I'd be equally as willing for a dentist to be drilling 
than to ever let a woman in my life
My Fair Lady - I'm An Ordinary Man Lyrics | MetroLyrics
Pointedly it is only his mother who is entitled to talk down to Professor Higgins, certifying him as gay or Italian.
A much different take on this thesis appeared in "The Pink Panther" starring Peter Sellers and David Niven.  Coincidentally this production appeared in 1963, one year before "My Fair Lady". The music - this time by Henry Mancini - was once again of paramount importance.  The movie was originally intended to focus on David Niven's role as Sir Charles Litton, the infamous jewel thief nicknamed "the Phantom" and his plan to steal the Pink Panther diamond.  It was however Peter Sellers, the actor portraying Inspector Jacques Clouseau, a buffoon with an incredible knack for survival, who stole the show.  Both leading male actors presented two different views of male suavity.  Both obviously fashioned themselves "a lady's man" but the laugh this time was certainly at the expense of Inspector Clouseau (who nonetheless ended having the last laugh).
Apart from the theme song, what I recall most vividly about "The Pink Panther" is the settings of the action which included glamorous homes, fashionable ski chalets, chic restaurants and fast cars.  There was something decidedly synthetic and saccharin about the sets, always perfect and untainted by reality. Additionally the sight of men wearing capes for an evening out set a precedent hitherto unknown.  Paradoxically it was Clouseau alone who maintained a foot on the ground.

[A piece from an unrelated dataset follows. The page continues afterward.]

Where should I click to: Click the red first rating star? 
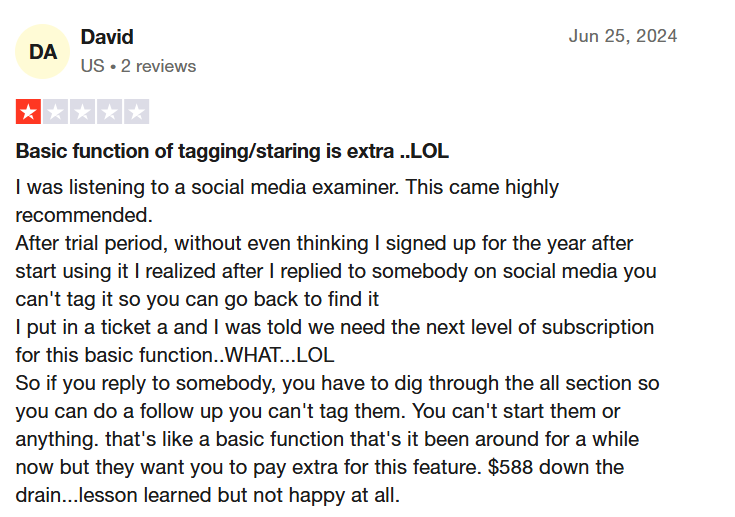28,112
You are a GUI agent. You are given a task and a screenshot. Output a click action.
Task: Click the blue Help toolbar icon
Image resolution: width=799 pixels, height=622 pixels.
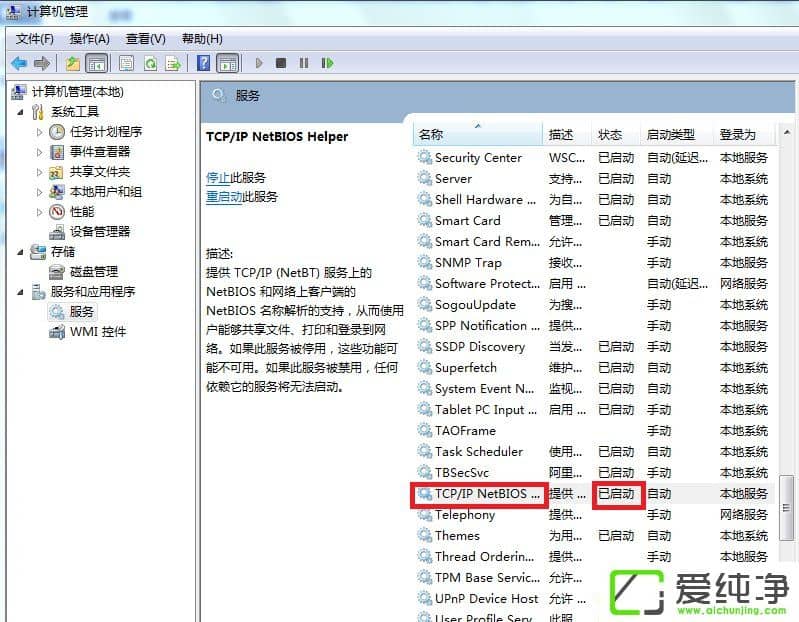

Another 1964 movie of renown is "Goldfinger" starring Sean Connery as James Bond. Goldfinger was the first Bond blockbuster, with a budget equal to that of the two preceding films combined ("Dr. No" and "From Russia with Love").  The music once again was one of the most compelling features of the film, spotlighting Shirley Bassey singing the theme song:
The musical tracks, in keeping with the film's theme of gold and metal, make heavy use of brass, and also metallic chimes. The film's score is described as "brassy and raunchy" with "a sassy sexiness to it".
Goldfinger is said to have started the tradition of Bond theme songs being from the pop genre or using popular artists, although this had already been done with Matt Monro singing the title song of From Russia with Love. Shirley Bassey sang the theme song "Goldfinger", and she would go on to sing the theme songs for two other Bond films, Diamonds are Forever and Moonraker. The song was composed by John Barry, with lyrics by Anthony Newley and Leslie Bricusse that were described in one contemporary newspaper as "puerile".

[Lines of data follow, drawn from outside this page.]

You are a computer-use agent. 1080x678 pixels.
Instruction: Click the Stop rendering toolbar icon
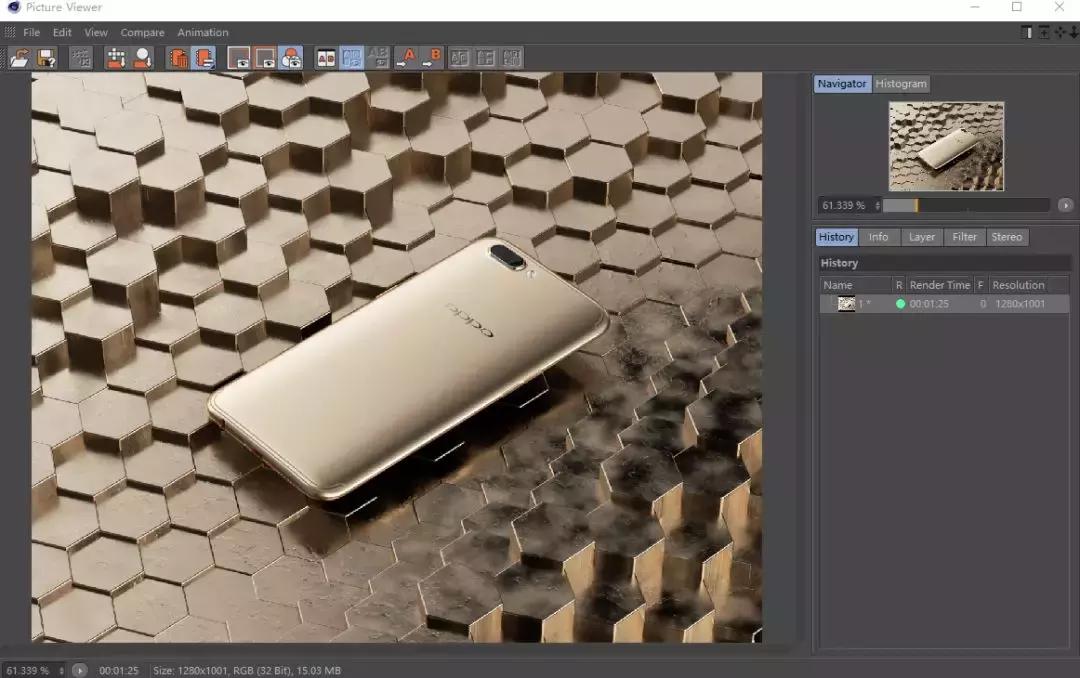(x=81, y=58)
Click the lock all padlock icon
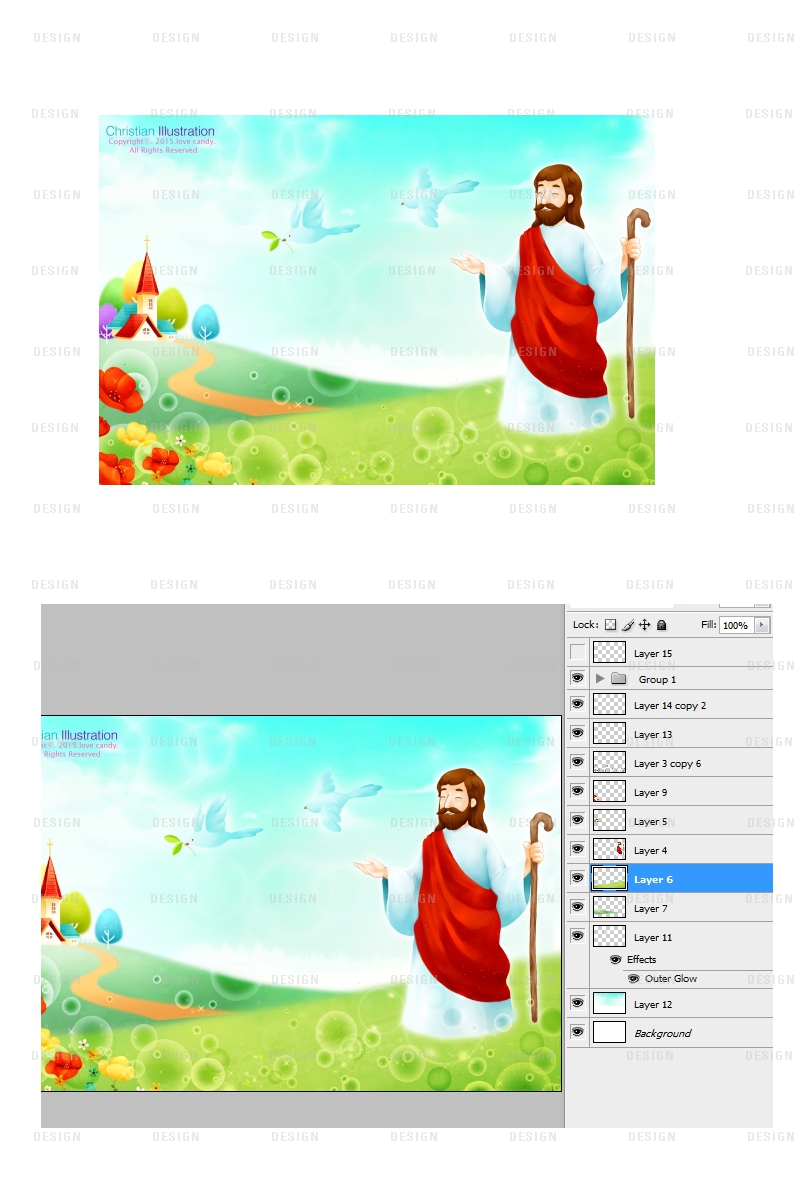 click(x=661, y=625)
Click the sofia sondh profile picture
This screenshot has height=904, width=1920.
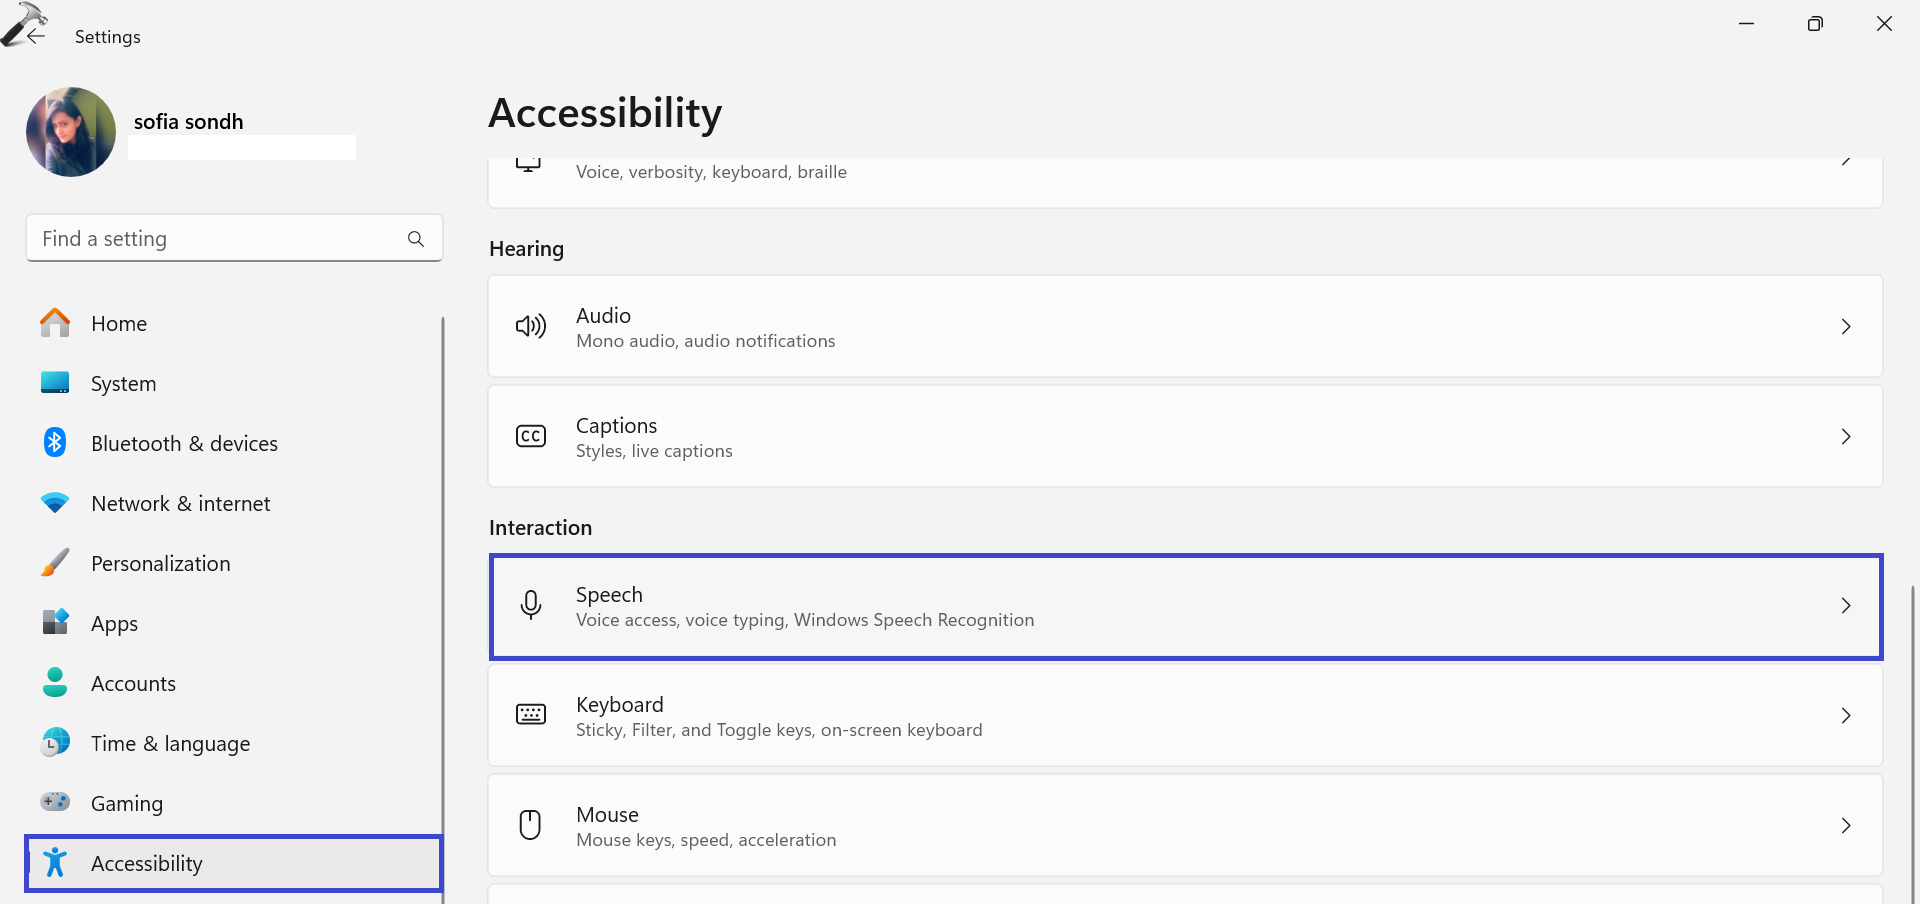(71, 132)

Of the three movies, "My Fair Lady", "The Pink Panther" and "Goldfinger", James Bond's character presented the least consumable picture of virility because his antics were so utterly preposterous.  The music on the other hand transported me. It is even possible that the enigmatic character of the music did more to capture the personality of Gert Fröbe as the title character Auric Goldfinger, certainly not because of his physical appeal but rather for his command of the material world.  All three movies were plainly not grounded in reality.  They each presented a sumptuous and ornate material world.  They depicted a world of high society, mischievous cunning and limitless money.  I don't for a minute pretend that any one of these movies taught me anything in the nature of a lesson (other perhaps than the literary theme of "My Fair Lady") and they certainly didn't provide a standard of male conduct which to emulate.  The music of each was however unforgettable!